◆ Problem requirements
An exact copy is needed of the lines from the one that contains "The height and width of the screenshot is (514, 385)." through the final line of the data below, with pictures left out.
- Opening Delimiter -
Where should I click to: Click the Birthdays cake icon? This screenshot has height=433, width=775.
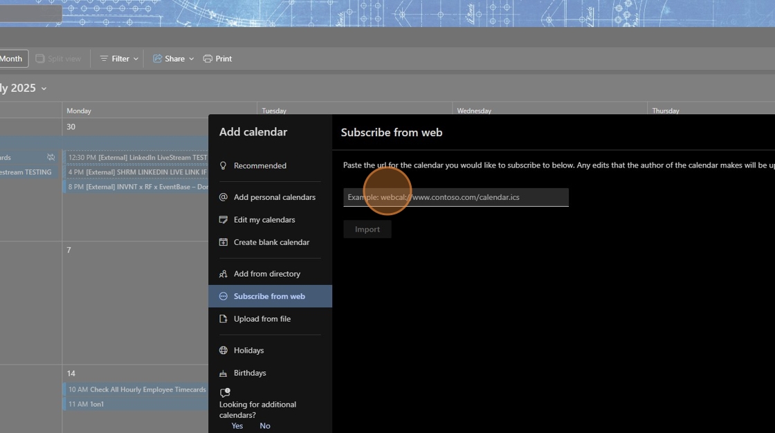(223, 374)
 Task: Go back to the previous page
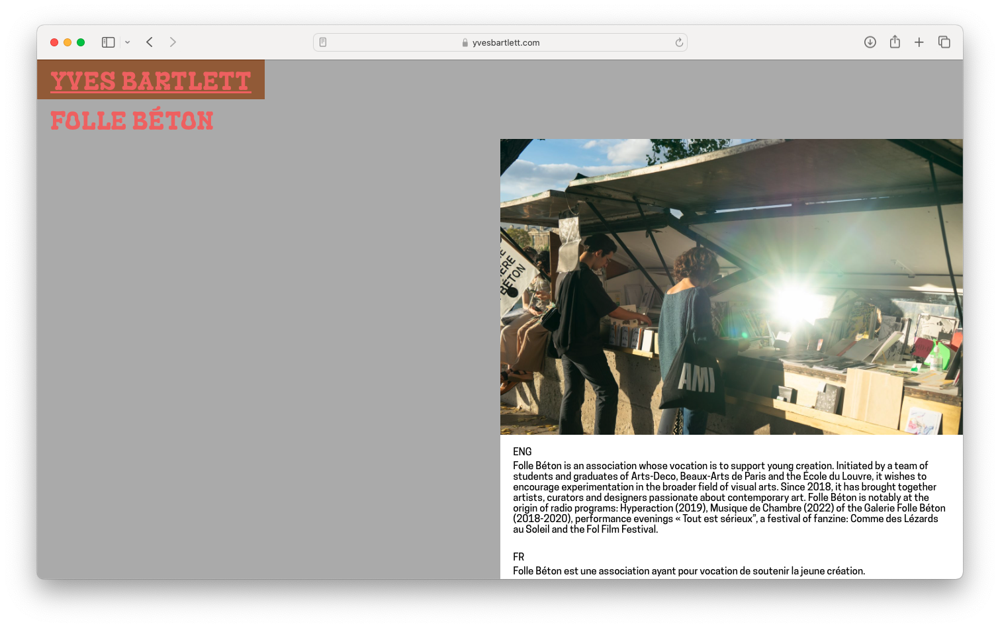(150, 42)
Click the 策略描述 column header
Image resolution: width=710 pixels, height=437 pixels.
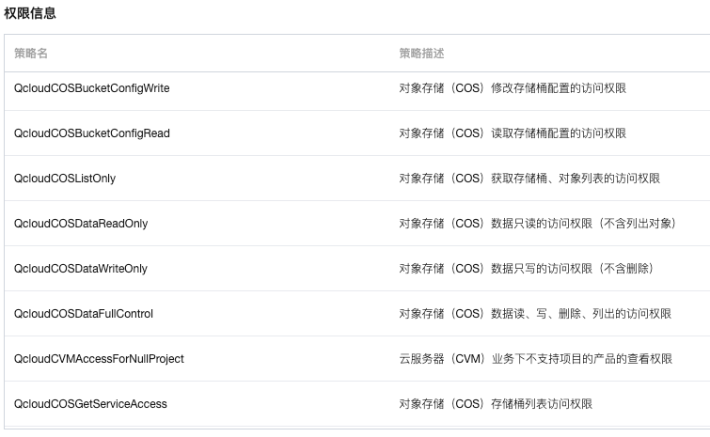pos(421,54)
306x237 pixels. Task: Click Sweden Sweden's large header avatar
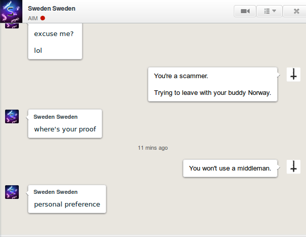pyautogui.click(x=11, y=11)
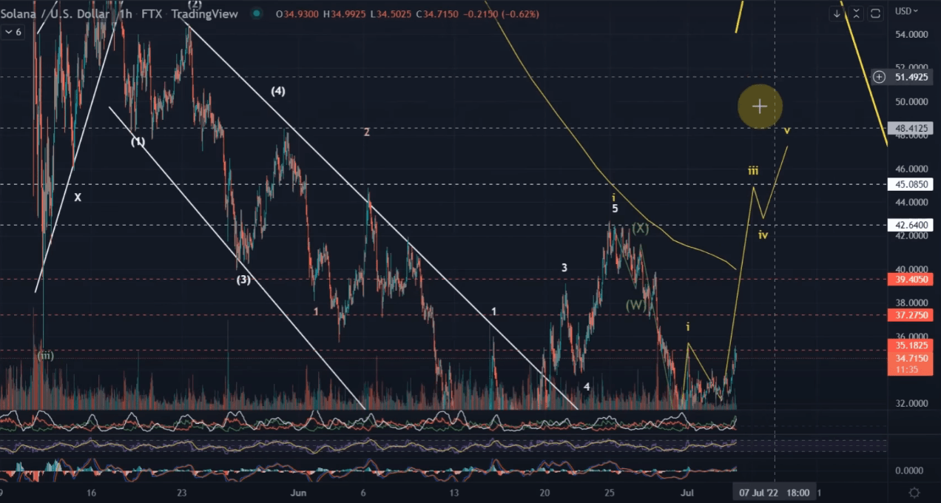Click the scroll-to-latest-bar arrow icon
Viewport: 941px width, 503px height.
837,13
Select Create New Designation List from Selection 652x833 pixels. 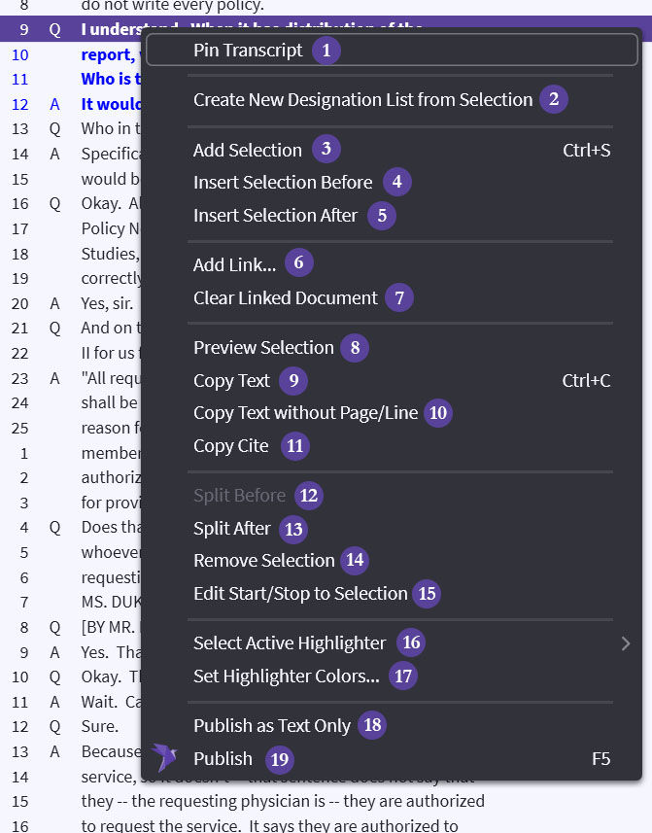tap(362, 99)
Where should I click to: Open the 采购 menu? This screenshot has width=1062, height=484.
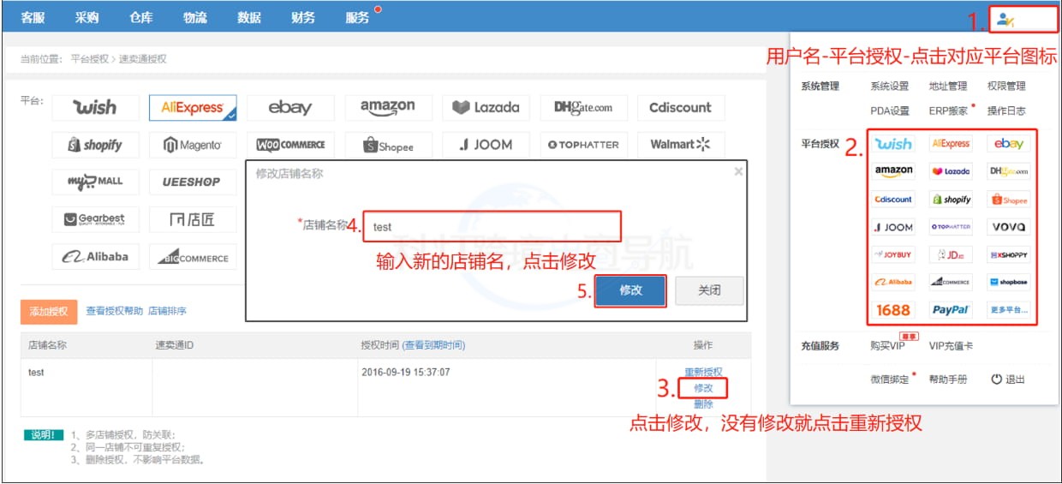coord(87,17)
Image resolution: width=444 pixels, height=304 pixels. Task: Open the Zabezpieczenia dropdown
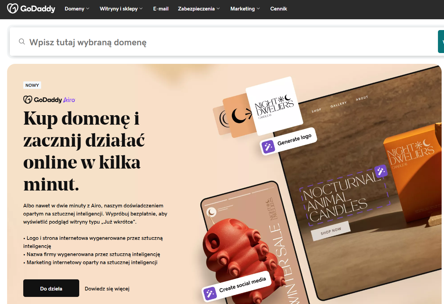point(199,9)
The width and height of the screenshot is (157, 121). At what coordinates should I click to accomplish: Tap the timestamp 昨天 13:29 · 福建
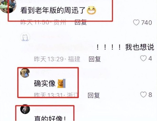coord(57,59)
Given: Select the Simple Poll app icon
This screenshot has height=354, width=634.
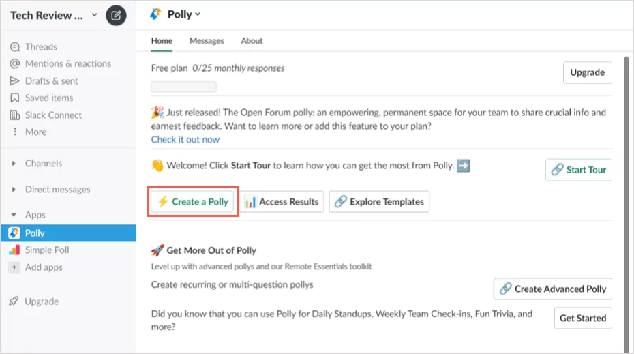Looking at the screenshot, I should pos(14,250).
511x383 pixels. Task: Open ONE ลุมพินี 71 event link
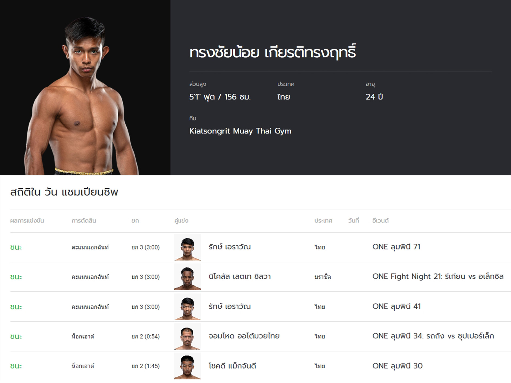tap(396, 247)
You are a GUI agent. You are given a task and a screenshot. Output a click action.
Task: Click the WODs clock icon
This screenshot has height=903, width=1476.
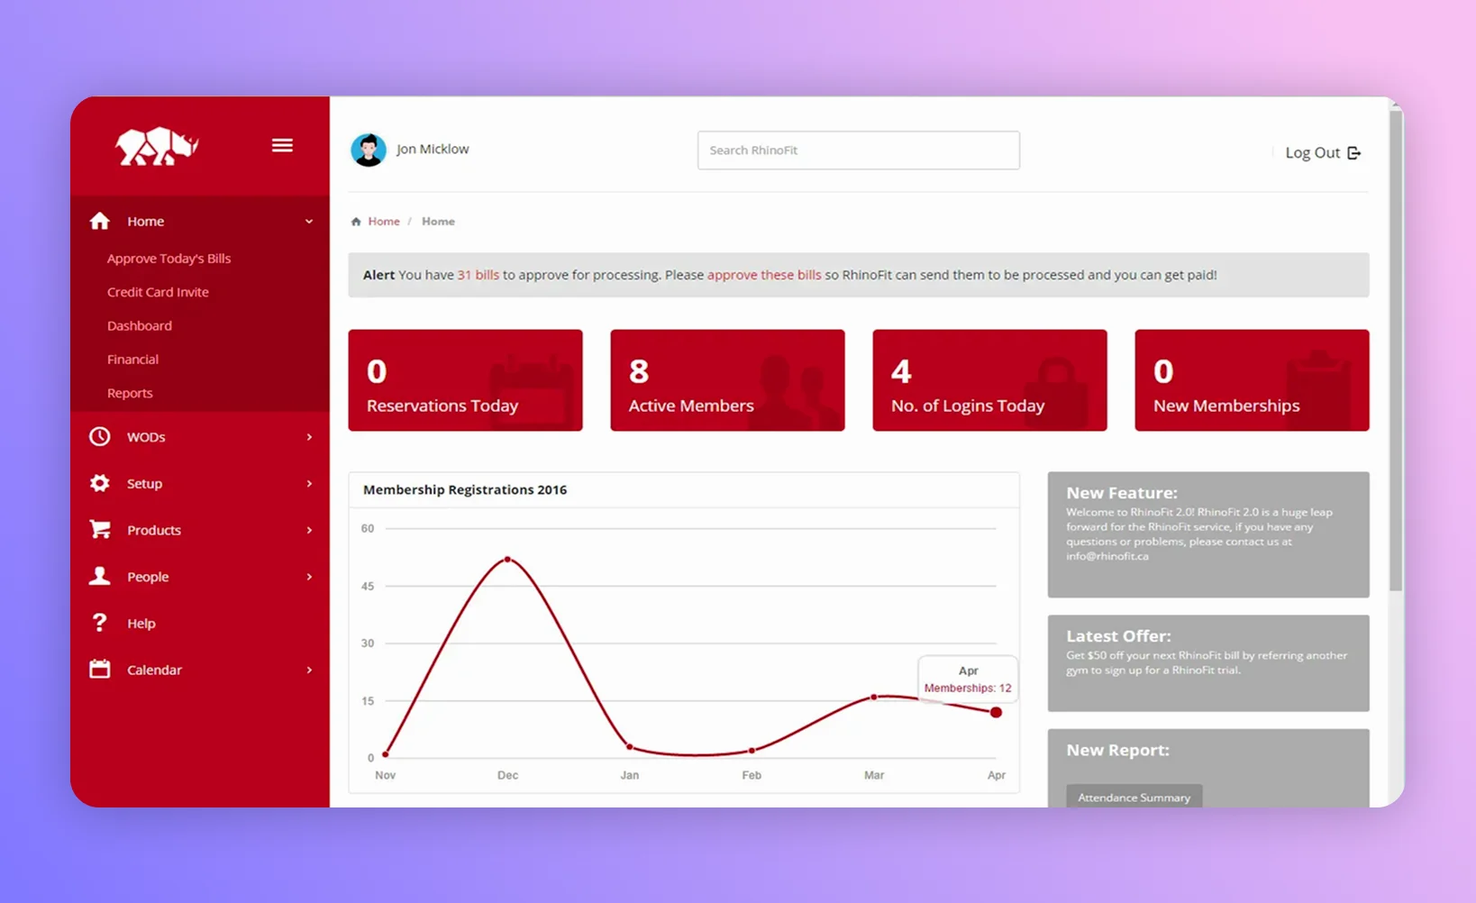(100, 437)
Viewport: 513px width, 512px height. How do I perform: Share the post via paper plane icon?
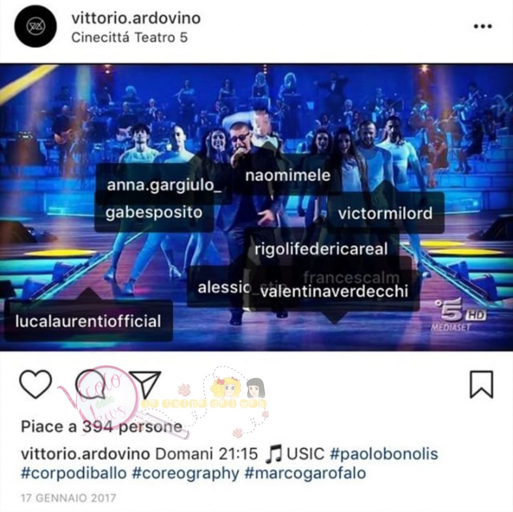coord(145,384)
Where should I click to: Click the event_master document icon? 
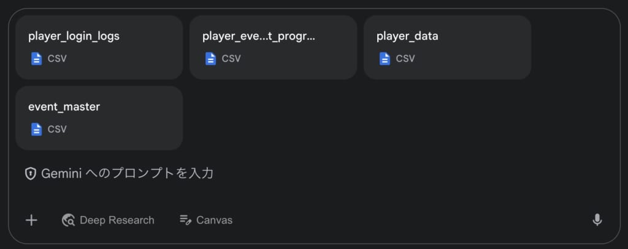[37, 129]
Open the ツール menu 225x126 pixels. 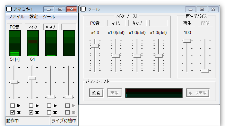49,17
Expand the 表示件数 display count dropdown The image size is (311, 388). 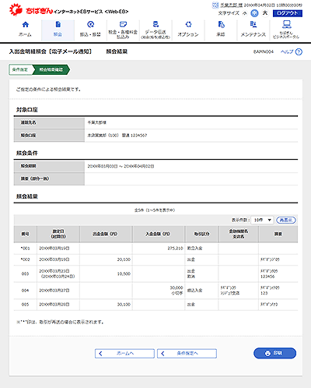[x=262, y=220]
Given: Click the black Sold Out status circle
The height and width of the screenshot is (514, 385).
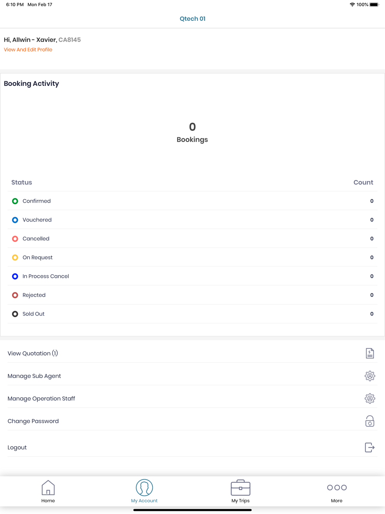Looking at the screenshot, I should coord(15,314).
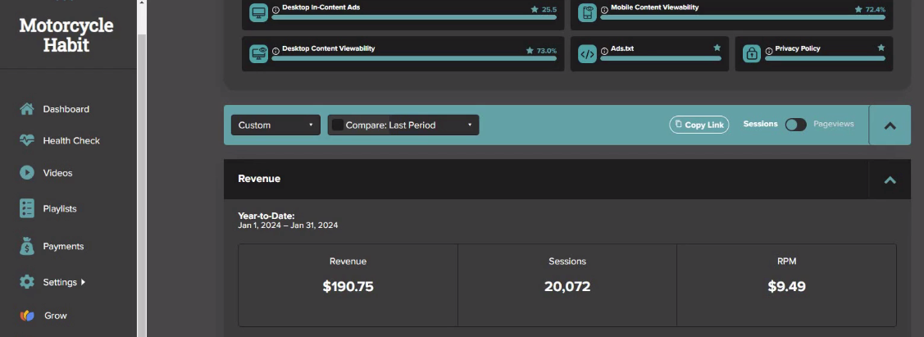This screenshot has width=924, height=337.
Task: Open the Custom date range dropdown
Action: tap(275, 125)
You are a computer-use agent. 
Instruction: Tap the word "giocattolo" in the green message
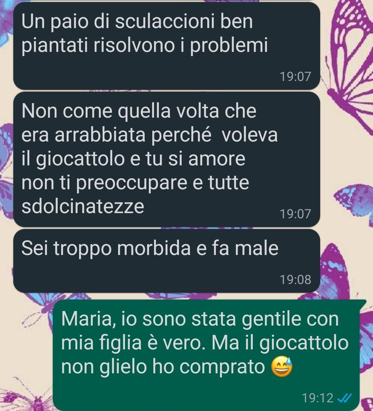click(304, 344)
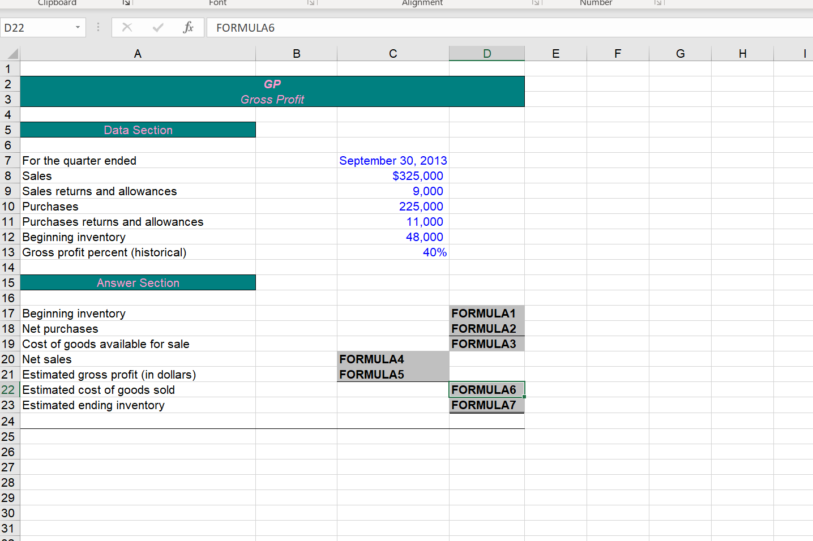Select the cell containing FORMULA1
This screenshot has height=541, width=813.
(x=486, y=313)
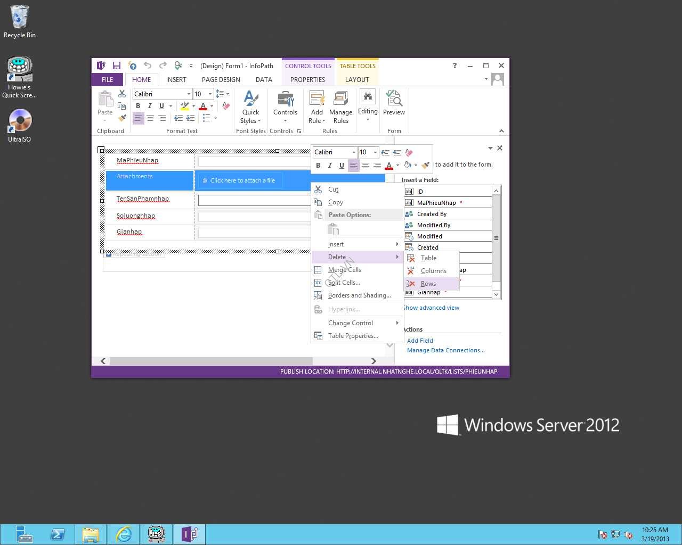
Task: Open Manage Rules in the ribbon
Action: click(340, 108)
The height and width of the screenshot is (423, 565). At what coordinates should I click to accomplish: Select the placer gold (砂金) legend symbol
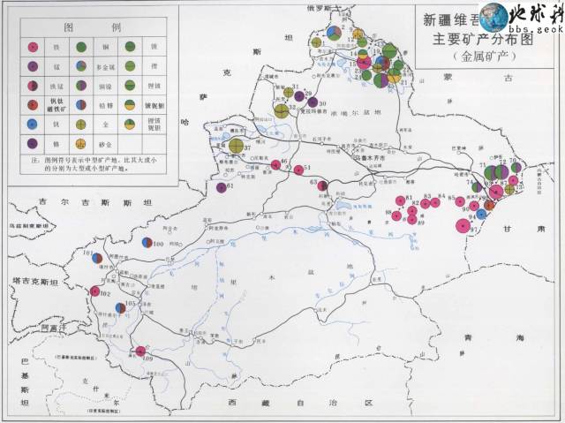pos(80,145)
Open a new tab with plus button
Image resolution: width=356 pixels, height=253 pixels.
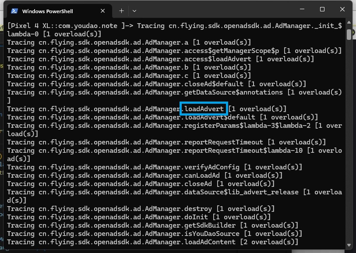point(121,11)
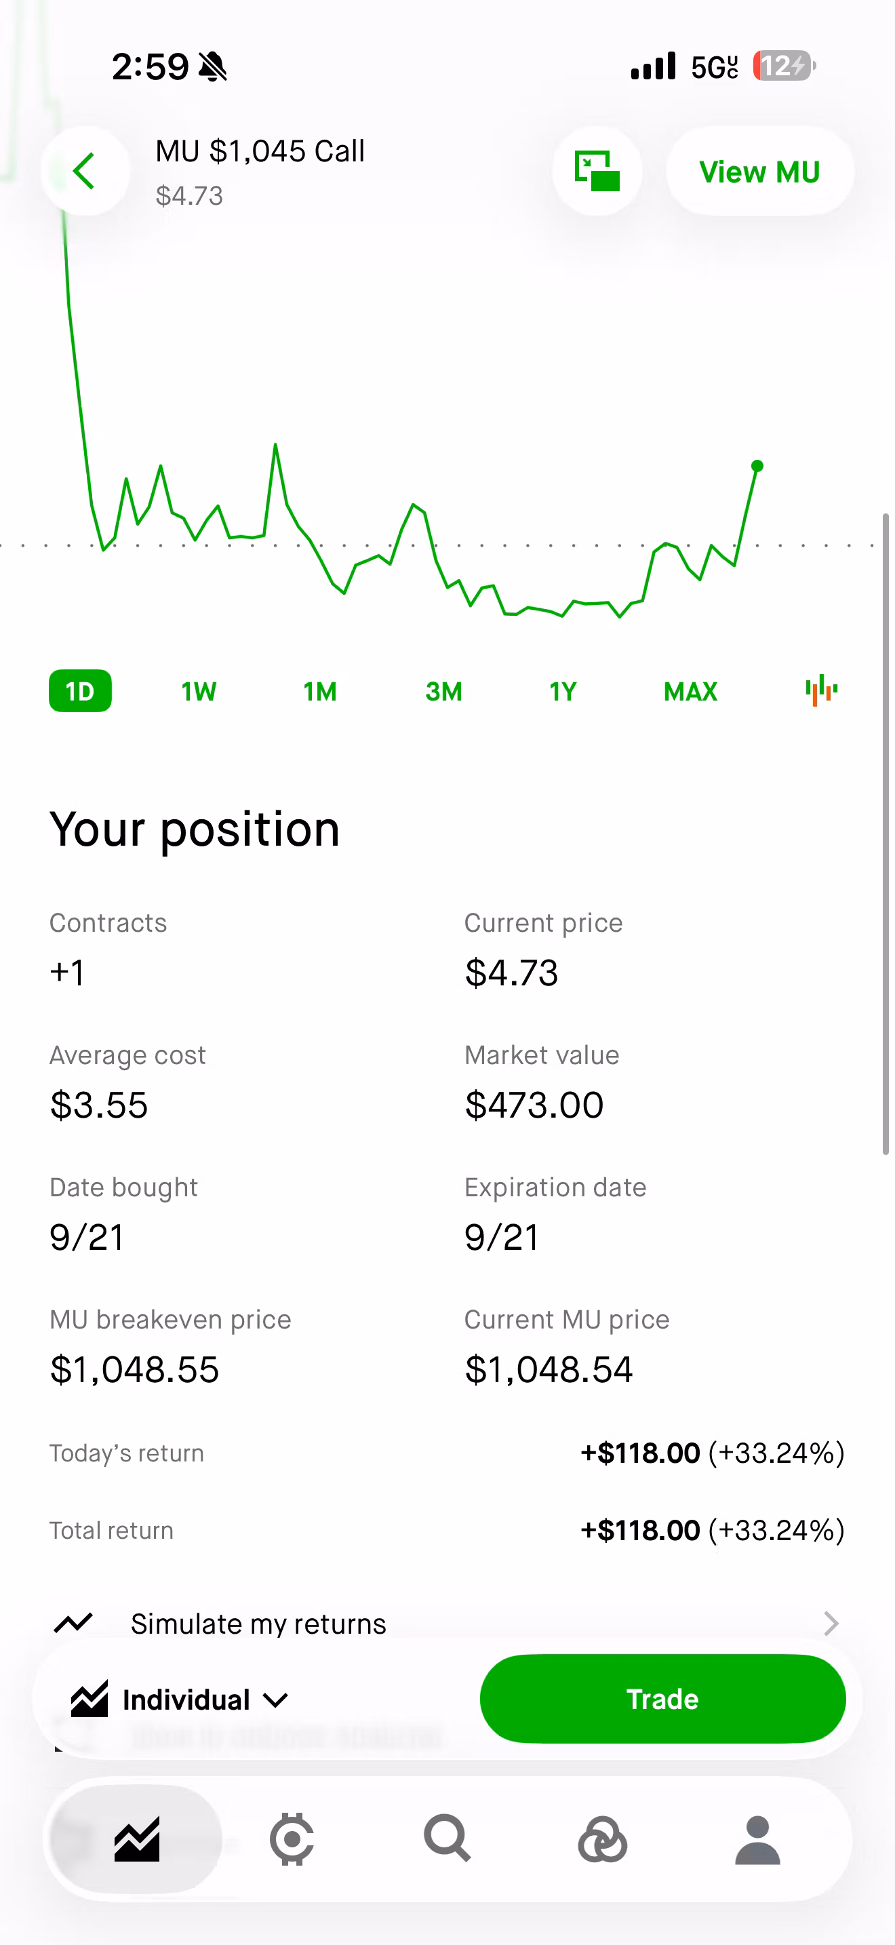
- Closing Delimiter -
◆ Result of this task
The height and width of the screenshot is (514, 385).
Looking at the screenshot, I should coord(15,314).
This screenshot has width=924, height=337.
Task: Open the Custom date range dropdown
Action: tap(275, 125)
You are a computer-use agent. 
Instruction: Tap the word "giocattolo" in the green message
click(304, 344)
Select the cell containing FORMULA1
This screenshot has height=541, width=813.
(x=486, y=313)
Task: Open Manage Rules in the ribbon
Action: click(340, 108)
The height and width of the screenshot is (423, 565). At what coordinates should I click to accomplish: Select the placer gold (砂金) legend symbol
pos(80,145)
Open a new tab with plus button
Image resolution: width=356 pixels, height=253 pixels.
point(121,11)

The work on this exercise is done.